Work required: Express the data below as a JSON list of strings with one string per line, skipping blank lines and leaving out the pictures.

Provided information:
◆ ◆ ◆ ◆ ◆
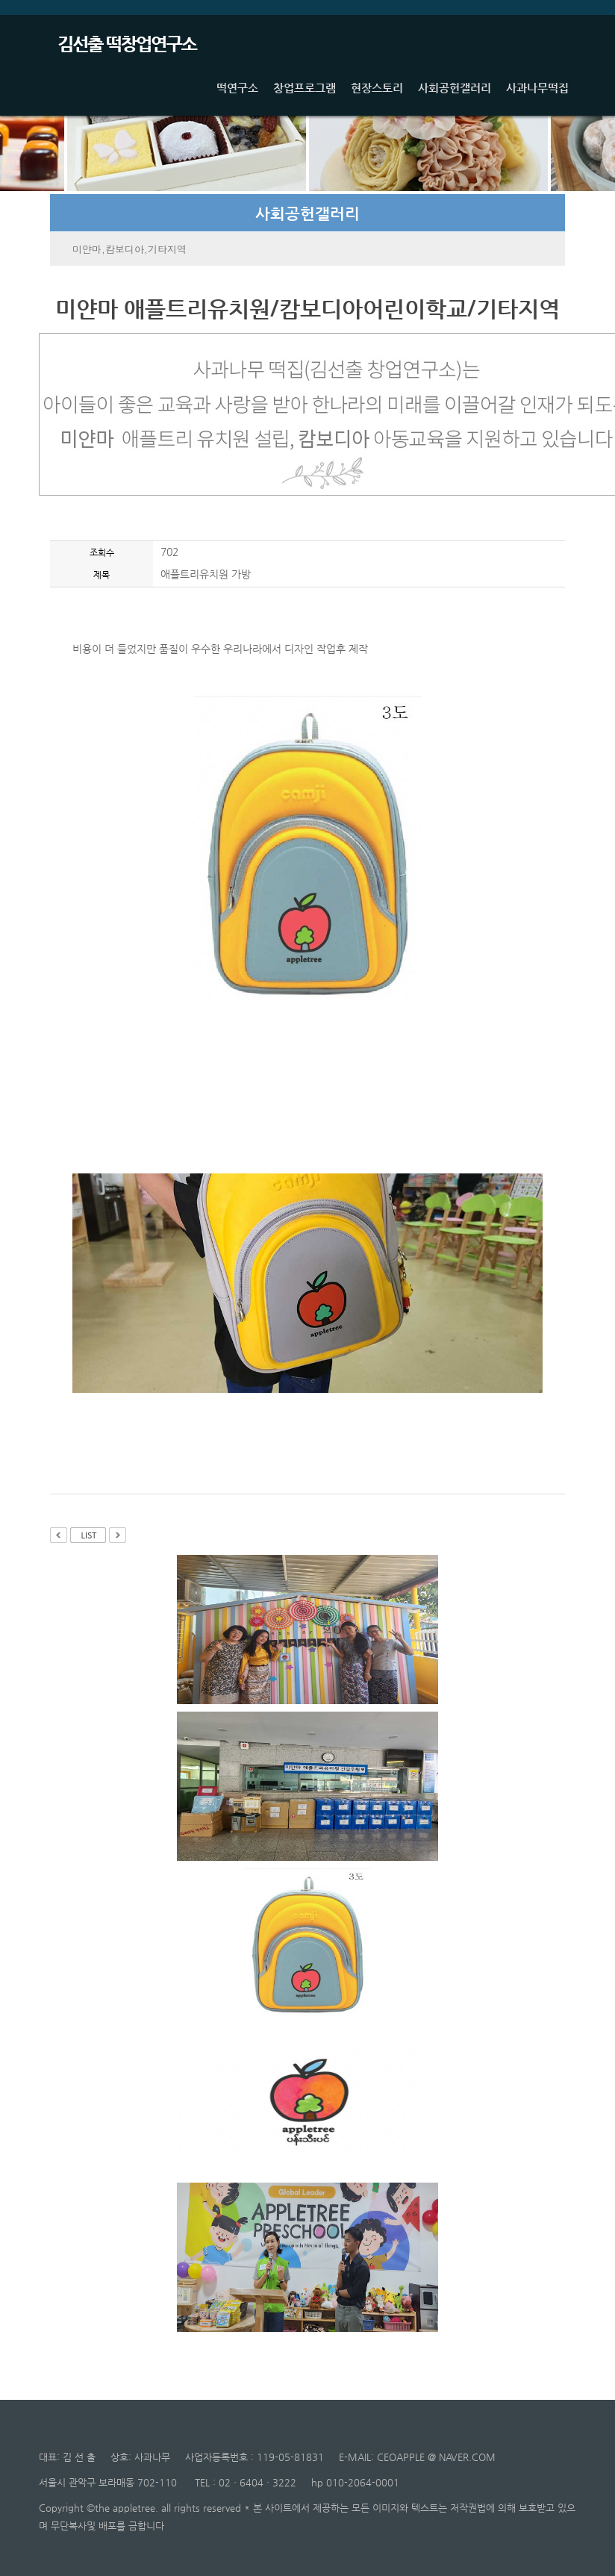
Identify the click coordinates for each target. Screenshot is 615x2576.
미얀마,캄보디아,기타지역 (129, 249)
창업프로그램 (304, 87)
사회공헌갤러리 (454, 87)
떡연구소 (237, 87)
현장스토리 (377, 87)
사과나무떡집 (537, 87)
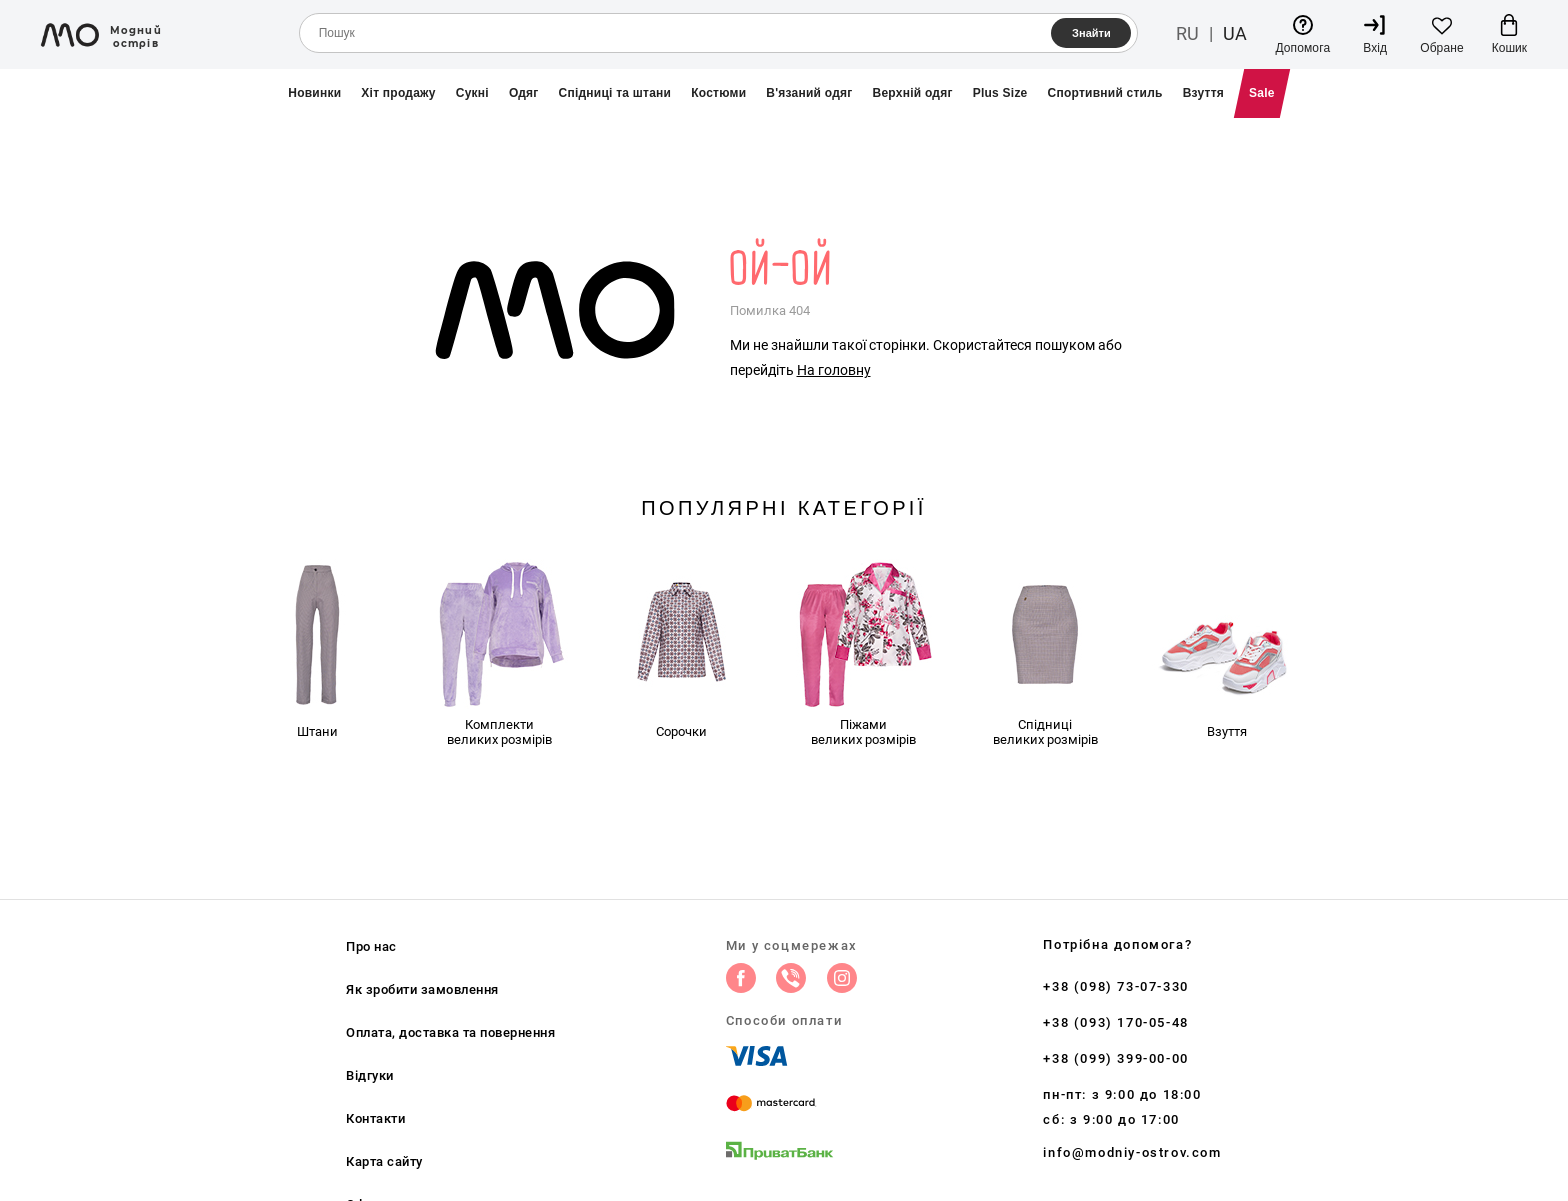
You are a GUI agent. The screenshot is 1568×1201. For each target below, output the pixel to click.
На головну (834, 370)
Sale (1262, 93)
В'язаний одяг (809, 93)
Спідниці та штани (615, 93)
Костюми (718, 93)
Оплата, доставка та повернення (450, 1032)
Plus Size (1000, 93)
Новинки (314, 93)
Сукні (472, 93)
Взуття (1203, 93)
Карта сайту (384, 1161)
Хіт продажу (398, 93)
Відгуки (370, 1075)
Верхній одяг (913, 93)
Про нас (371, 946)
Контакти (375, 1118)
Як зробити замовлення (422, 989)
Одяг (524, 93)
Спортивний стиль (1105, 93)
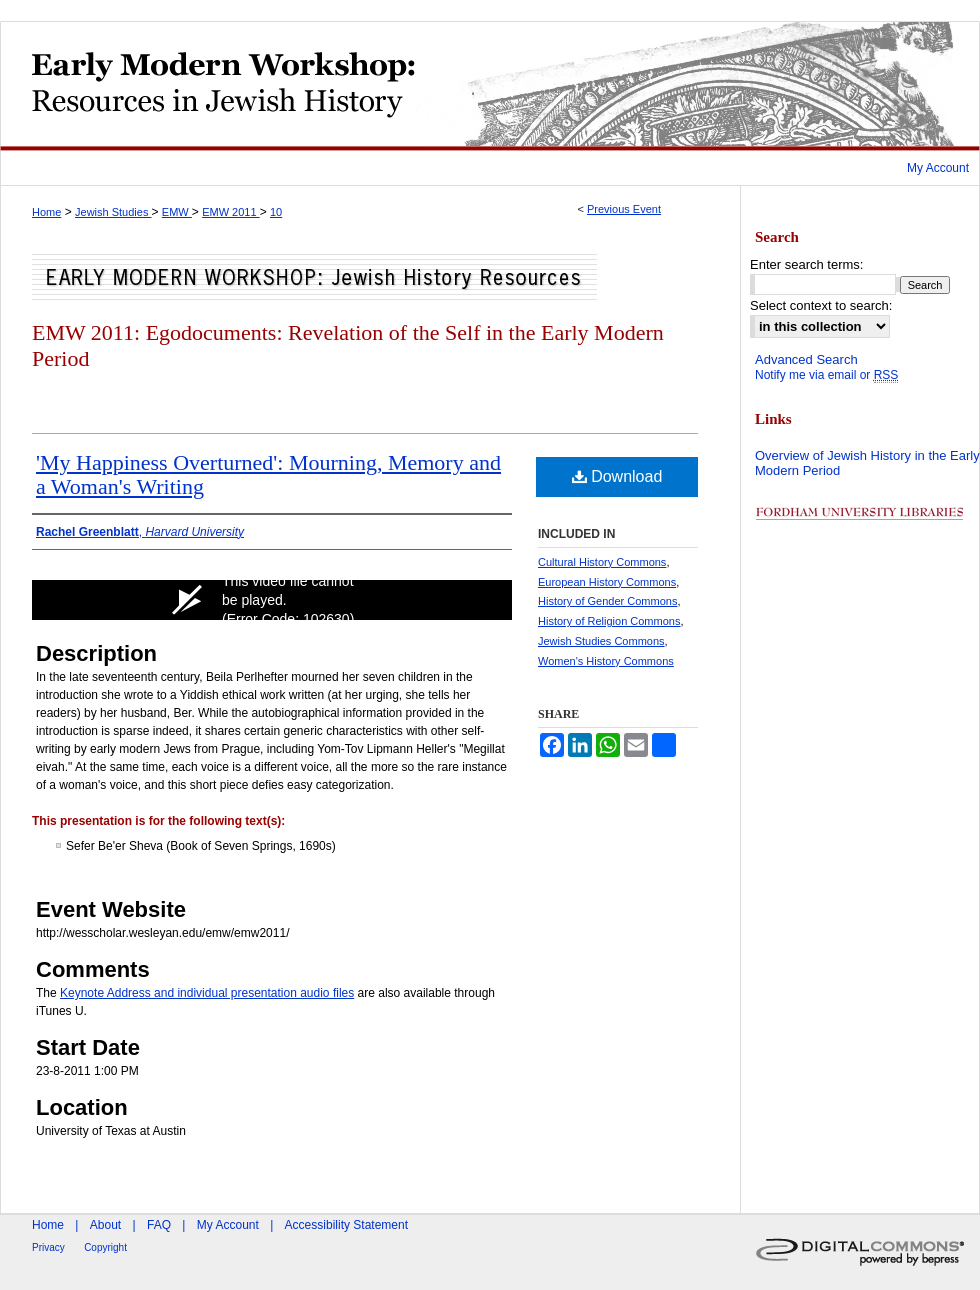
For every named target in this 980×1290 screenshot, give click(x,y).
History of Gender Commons (607, 601)
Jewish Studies (113, 212)
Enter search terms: (806, 264)
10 (276, 212)
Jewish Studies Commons (601, 641)
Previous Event (624, 209)
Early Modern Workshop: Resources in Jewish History (490, 86)
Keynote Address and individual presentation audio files (207, 993)
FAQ (159, 1225)
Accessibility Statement (346, 1225)
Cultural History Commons (602, 562)
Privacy (48, 1247)
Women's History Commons (606, 661)
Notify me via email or (826, 375)
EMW (177, 212)
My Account (228, 1225)
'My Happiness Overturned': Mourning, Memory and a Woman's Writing (268, 474)
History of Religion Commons (609, 621)
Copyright (105, 1247)
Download (617, 476)
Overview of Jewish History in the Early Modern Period (867, 463)
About (105, 1225)
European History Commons (607, 582)
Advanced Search (806, 359)
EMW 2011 (230, 212)
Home (46, 212)
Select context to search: (821, 305)
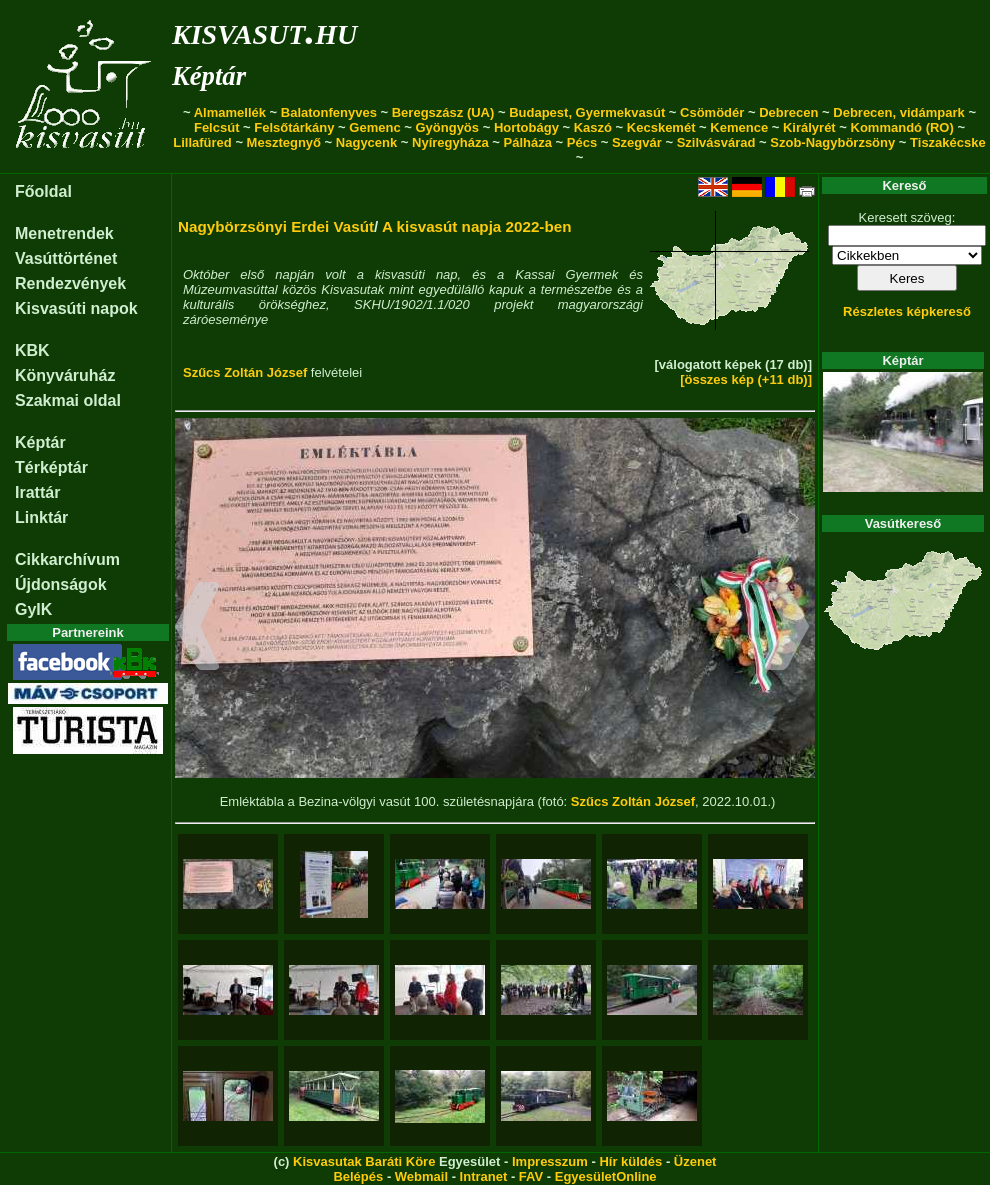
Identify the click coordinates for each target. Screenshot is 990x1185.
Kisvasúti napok (76, 308)
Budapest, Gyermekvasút (587, 112)
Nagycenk (366, 142)
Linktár (41, 517)
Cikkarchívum (67, 559)
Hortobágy (526, 127)
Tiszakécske (948, 142)
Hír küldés (630, 1161)
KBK (32, 350)
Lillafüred (202, 142)
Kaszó (593, 127)
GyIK (33, 609)
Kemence (739, 127)
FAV (531, 1176)
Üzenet (695, 1161)
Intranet (484, 1176)
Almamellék (230, 112)
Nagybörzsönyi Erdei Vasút (276, 226)
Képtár (209, 76)
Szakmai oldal (68, 400)
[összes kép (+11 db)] (746, 379)
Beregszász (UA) (443, 112)
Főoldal (43, 191)
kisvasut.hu (264, 30)
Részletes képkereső (907, 311)
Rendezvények (70, 283)
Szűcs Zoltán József (245, 372)
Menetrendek (64, 233)
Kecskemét (661, 127)
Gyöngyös (447, 127)
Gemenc (374, 127)
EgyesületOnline (606, 1176)
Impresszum (550, 1161)
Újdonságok (61, 584)
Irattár (37, 492)
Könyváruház (65, 375)
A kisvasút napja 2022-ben (477, 226)
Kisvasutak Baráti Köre (364, 1161)
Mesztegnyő (284, 142)
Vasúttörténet (66, 258)
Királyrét (809, 127)
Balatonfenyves (329, 112)
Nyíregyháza (450, 142)
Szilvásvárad (716, 142)
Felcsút (217, 127)
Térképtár (51, 467)
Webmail (421, 1176)
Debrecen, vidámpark (899, 112)
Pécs (582, 142)
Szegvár (637, 142)
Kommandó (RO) (902, 127)
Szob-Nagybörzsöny (832, 142)
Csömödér (712, 112)
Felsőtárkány (294, 127)
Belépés (358, 1176)
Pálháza (528, 142)
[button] (197, 629)
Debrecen (788, 112)
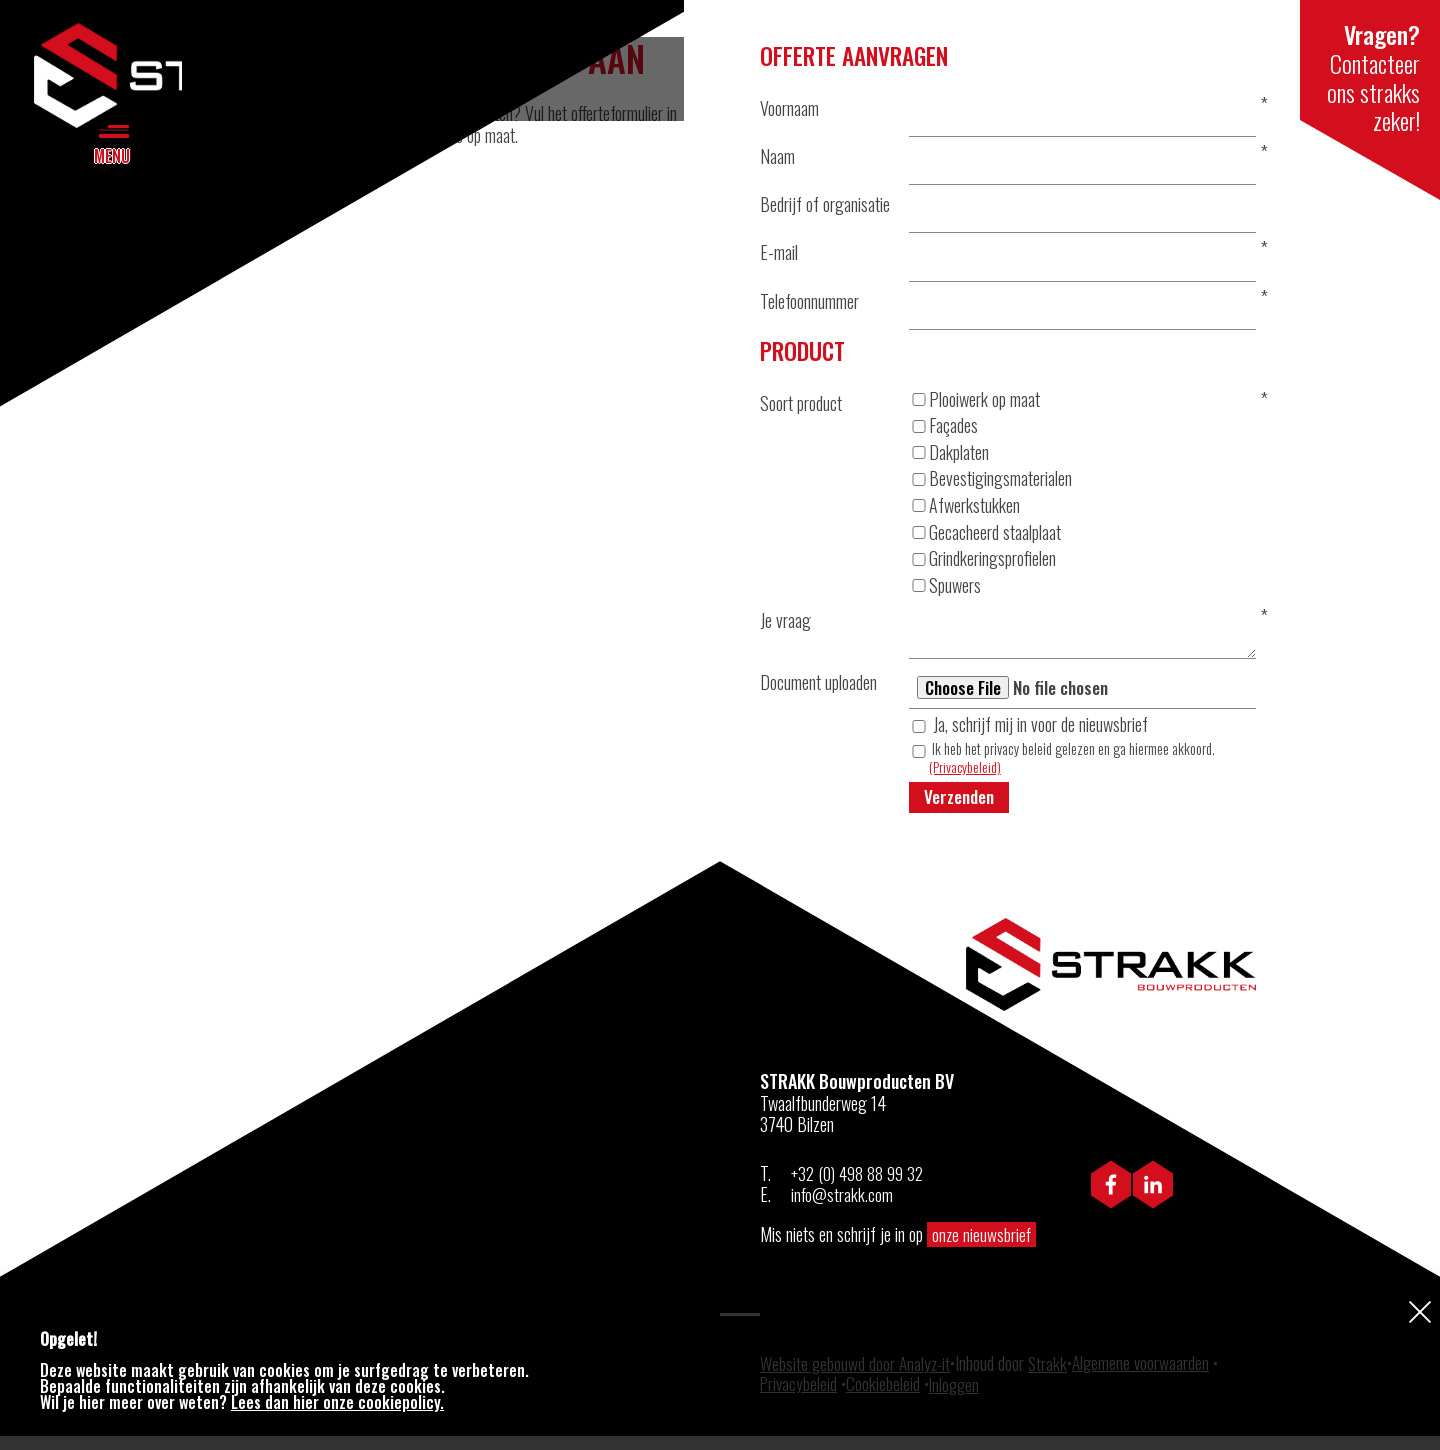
◆ ◆ ◆ ◆ ◆
Problem solution:
[
  "Identify the click coordinates for each target. Screenshot is 615x2576.",
  "미얀마,캄보디아,기타지역 (129, 249)",
  "창업프로그램 (304, 87)",
  "사회공헌갤러리 (454, 87)",
  "떡연구소 (237, 87)",
  "현장스토리 (377, 87)",
  "사과나무떡집 (537, 87)",
  "You are a GUI agent. The screenshot is 1568×1201. For each target below, output the pixel to click.",
  "На головну (834, 370)",
  "Sale (1262, 93)",
  "В'язаний одяг (809, 93)",
  "Спідниці та штани (615, 93)",
  "Костюми (718, 93)",
  "Оплата, доставка та повернення (450, 1032)",
  "Plus Size (1000, 93)",
  "Новинки (314, 93)",
  "Сукні (472, 93)",
  "Взуття (1203, 93)",
  "Карта сайту (384, 1161)",
  "Хіт продажу (398, 93)",
  "Відгуки (370, 1075)",
  "Верхній одяг (913, 93)",
  "Про нас (371, 946)",
  "Контакти (375, 1118)",
  "Як зробити замовлення (422, 989)",
  "Одяг (524, 93)",
  "Спортивний стиль (1105, 93)",
  "For every named target in this 980×1290 screenshot, give click(x,y).",
  "History of Gender Commons (607, 601)",
  "Jewish Studies (113, 212)",
  "Enter search terms: (806, 264)",
  "10 (276, 212)",
  "Jewish Studies Commons (601, 641)",
  "Previous Event (624, 209)",
  "Early Modern Workshop: Resources in Jewish History (490, 86)",
  "Keynote Address and individual presentation audio files (207, 993)",
  "FAQ (159, 1225)",
  "Accessibility Statement (346, 1225)",
  "Cultural History Commons (602, 562)",
  "Privacy (48, 1247)",
  "Women's History Commons (606, 661)",
  "Notify me via email or (826, 375)",
  "EMW (177, 212)",
  "My Account (228, 1225)",
  "'My Happiness Overturned': Mourning, Memory and a Woman's Writing (268, 474)",
  "History of Religion Commons (609, 621)",
  "Copyright (105, 1247)",
  "Download (617, 476)",
  "Overview of Jewish History in the Early Modern Period (867, 463)",
  "About (105, 1225)",
  "European History Commons (607, 582)",
  "Advanced Search (806, 359)",
  "EMW 2011 (230, 212)",
  "Home (46, 212)",
  "Select context to search: (821, 305)",
  "Identify the click coordinates for each target. Screenshot is 990x1185.",
  "Kisvasúti napok (76, 308)",
  "Budapest, Gyermekvasút (587, 112)",
  "Nagycenk (366, 142)",
  "Linktár (41, 517)",
  "Cikkarchívum (67, 559)",
  "Hortobágy (526, 127)",
  "Tiszakécske (948, 142)",
  "Hír küldés (630, 1161)",
  "KBK (32, 350)",
  "Lillafüred (202, 142)",
  "Kaszó (593, 127)",
  "GyIK (33, 609)",
  "Kemence (739, 127)",
  "FAV (531, 1176)",
  "Üzenet (695, 1161)",
  "Intranet (484, 1176)",
  "Almamellék (230, 112)",
  "Nagybörzsönyi Erdei Vasút (276, 226)",
  "Képtár (209, 76)",
  "Szakmai oldal (68, 400)",
  "[összes kép (+11 db)] (746, 379)",
  "Beregszász (UA) (443, 112)",
  "Főoldal (43, 191)",
  "kisvasut.hu (264, 30)",
  "Részletes képkereső (907, 311)",
  "Rendezvények (70, 283)",
  "Szűcs Zoltán József (245, 372)",
  "Menetrendek (64, 233)",
  "Kecskemét (661, 127)",
  "Gyöngyös (447, 127)",
  "Gemenc (374, 127)",
  "EgyesületOnline (606, 1176)",
  "Impresszum (550, 1161)",
  "Újdonságok (61, 584)",
  "Irattár (37, 492)",
  "Könyváruház (65, 375)",
  "A kisvasút napja 2022-ben (477, 226)",
  "Kisvasutak Baráti Köre (364, 1161)",
  "Mesztegnyő (284, 142)",
  "Vasúttörténet (66, 258)",
  "Királyrét (809, 127)",
  "Balatonfenyves (329, 112)",
  "Nyíregyháza (450, 142)",
  "Szilvásvárad (716, 142)",
  "Felcsút (217, 127)",
  "Térképtár (51, 467)",
  "Webmail (421, 1176)",
  "Debrecen, vidámpark (899, 112)",
  "Pécs (582, 142)",
  "Szegvár (637, 142)",
  "Kommandó (RO) (902, 127)",
  "Szob-Nagybörzsöny (832, 142)",
  "Csömödér (712, 112)",
  "Felsőtárkány (294, 127)",
  "Belépés (358, 1176)",
  "Pálháza (528, 142)",
  "[button] (197, 629)",
  "Debrecen (788, 112)"
]